Brief: Revise the lines that begin at the one containing "Given: Open the three-dot more options menu" and run through the end, replacing every "height" with "vertical size" and leaving everything else unchanged.

# start of Recorded information

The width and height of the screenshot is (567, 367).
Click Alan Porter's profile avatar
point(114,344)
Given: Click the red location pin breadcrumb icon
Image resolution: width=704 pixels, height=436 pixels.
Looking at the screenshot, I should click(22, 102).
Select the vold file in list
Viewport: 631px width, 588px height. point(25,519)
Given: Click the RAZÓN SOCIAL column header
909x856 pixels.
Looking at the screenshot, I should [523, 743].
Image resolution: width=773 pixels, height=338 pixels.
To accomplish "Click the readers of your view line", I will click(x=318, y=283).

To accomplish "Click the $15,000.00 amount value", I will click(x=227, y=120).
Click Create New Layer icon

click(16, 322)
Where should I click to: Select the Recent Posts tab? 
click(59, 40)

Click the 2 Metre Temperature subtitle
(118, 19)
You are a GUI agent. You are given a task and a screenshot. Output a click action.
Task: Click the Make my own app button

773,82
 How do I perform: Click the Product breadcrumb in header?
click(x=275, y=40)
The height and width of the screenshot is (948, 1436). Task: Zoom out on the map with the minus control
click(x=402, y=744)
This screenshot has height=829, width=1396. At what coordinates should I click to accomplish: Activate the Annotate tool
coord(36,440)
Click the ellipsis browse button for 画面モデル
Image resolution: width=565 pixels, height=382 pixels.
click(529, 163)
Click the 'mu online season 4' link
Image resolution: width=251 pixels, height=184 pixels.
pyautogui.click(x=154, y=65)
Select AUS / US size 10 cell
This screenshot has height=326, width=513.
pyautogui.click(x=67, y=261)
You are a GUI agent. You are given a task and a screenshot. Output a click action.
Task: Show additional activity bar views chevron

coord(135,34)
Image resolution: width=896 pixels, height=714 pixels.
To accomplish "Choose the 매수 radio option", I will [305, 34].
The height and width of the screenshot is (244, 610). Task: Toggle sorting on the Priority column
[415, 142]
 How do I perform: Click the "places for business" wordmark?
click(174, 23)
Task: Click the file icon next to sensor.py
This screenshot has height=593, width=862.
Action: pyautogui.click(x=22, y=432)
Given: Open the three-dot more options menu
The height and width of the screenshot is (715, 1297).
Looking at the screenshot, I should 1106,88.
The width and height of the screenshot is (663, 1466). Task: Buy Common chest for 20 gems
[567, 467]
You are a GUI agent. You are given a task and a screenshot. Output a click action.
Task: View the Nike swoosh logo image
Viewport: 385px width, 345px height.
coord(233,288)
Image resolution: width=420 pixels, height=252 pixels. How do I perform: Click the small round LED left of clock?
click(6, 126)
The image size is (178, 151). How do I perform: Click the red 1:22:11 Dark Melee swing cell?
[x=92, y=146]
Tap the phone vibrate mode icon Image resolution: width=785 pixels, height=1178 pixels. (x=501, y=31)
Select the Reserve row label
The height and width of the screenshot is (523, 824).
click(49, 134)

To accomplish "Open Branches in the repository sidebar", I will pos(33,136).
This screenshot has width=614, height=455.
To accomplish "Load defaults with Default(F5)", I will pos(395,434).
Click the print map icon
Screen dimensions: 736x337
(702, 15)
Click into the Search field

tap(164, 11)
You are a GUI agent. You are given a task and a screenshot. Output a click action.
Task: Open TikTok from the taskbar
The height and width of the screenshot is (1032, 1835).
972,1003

# end of Recorded information

Task result:
Given: Open the three-dot more options menu
The vertical size and width of the screenshot is (715, 1297).
Looking at the screenshot, I should 1106,88.
The width and vertical size of the screenshot is (663, 1466). Task: Buy Common chest for 20 gems
[567, 467]
You are a GUI agent. You are given a task and a screenshot. Output a click action.
Task: View the Nike swoosh logo image
Viewport: 385px width, 345px vertical size.
coord(233,288)
Image resolution: width=420 pixels, vertical size=252 pixels. How do I perform: Click the small round LED left of clock?
click(6, 126)
The image size is (178, 151). How do I perform: Click the red 1:22:11 Dark Melee swing cell?
[x=92, y=146]
Tap the phone vibrate mode icon Image resolution: width=785 pixels, vertical size=1178 pixels. (x=501, y=31)
Select the Reserve row label
The vertical size and width of the screenshot is (523, 824).
click(49, 134)

To accomplish "Open Branches in the repository sidebar", I will pos(33,136).
This screenshot has width=614, vertical size=455.
To accomplish "Load defaults with Default(F5)", I will pos(395,434).
Click the print map icon
Screen dimensions: 736x337
(702, 15)
Click into the Search field

tap(164, 11)
You are a GUI agent. You are given a task and a screenshot. Output a click action.
Task: Open TikTok from the taskbar
The vertical size and width of the screenshot is (1032, 1835).
972,1003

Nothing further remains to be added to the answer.